Is a dry ice bomb also _"a bomb is a bomb"_ and therefore plainly as illegal
as any other bomb? What if I use coke and mentos instead? What if I use alka-
seltzer instead? What if I didn't use anything at all, and merely gave the
bottle a good vigorous shake then slammed it down onto the curb? What if I use
alka-seltzer but instead of a soda bottle use a film canister instead? What
about popping a paper bag instead of a film canister?

Or is it merely the word "bomb" that makes something a considered a plainly
illegal bomb to you? What if instead of a brown paper bag is is an origami
paper bomb? Is a rubber water bomb now illegal? Is a non-pyrotechnic stink
bomb a "bomb" on par legally with a hand grenade? Is making the hallway stink
bad now a felony? Is itching powder a chemical weapon? Should students be wary
of photo bombing each other?

This seemingly magical equivalence between "bombs" before the law only exists
in your head. It is the product of an acceptance and internalization of the
zero-tolerance mindset, _not_ critical thinking.
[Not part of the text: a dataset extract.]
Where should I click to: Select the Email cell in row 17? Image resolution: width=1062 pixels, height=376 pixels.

> _Not my words, I certainly didn't equate the two._

You sure seem to think they are equivalent before the law... You keep on
mindlessly repeating "a bomb is a bomb", what else could you possibly mean?
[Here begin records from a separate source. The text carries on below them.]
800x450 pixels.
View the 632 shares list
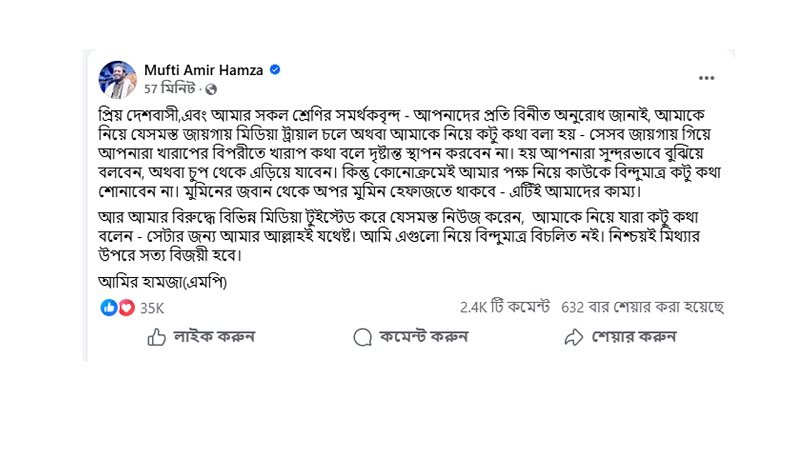pos(642,307)
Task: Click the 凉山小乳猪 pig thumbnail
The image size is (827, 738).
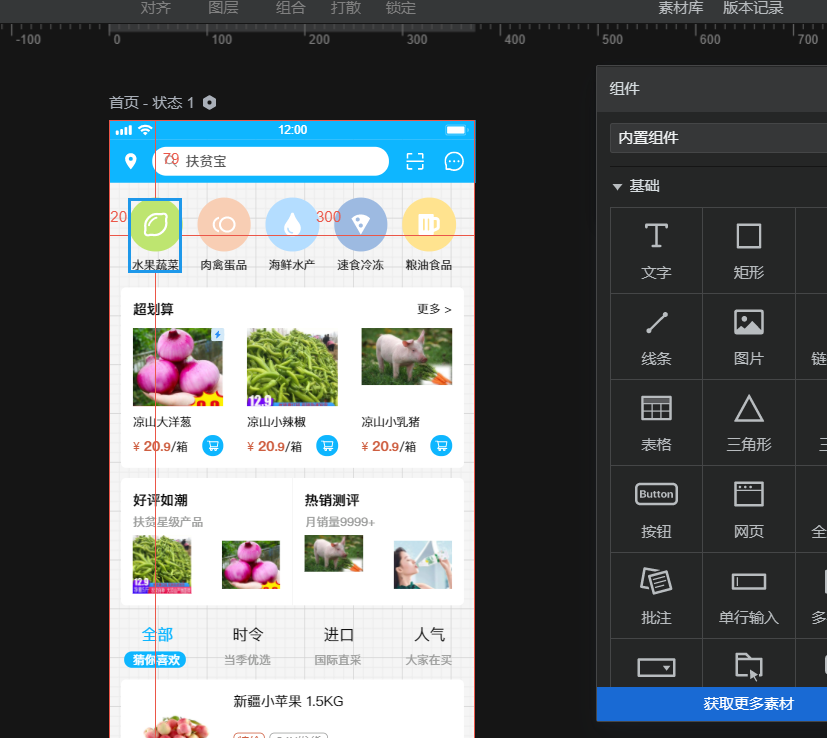Action: tap(407, 357)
You also seem to think the apparent illegality of the works bomb changes the
situation for some unstated reason. Nobody is questioning that some seem to
think it is illegal; obviously the prosecutor thinks that it was illegal. We
all know this. What we are upset with is this plainly abusive application of
the law. Officially, the validity of application of the law will probably be
decided in a courtroom. Unofficially, everyone here but you seems to recognize
it is abusive and absurd. If they get away with it, it will be a travesty.

> _I also wasn't the one who equated a "works bomb" as you called it to
> popping a paper sack behind someone's head._

You're right, she didn't pop a paper sack near somebody's head. She popped a
soda bottle near _nobodys'_ head...

> _she knew it was illegal because she knew it was a bomb_

The first does not follow from the second, _and_ she disputes the second.
_EVEN IF_ both of those are true, the reaction she has received is wildly out
of line. Damn near everybody but you seems to realize this.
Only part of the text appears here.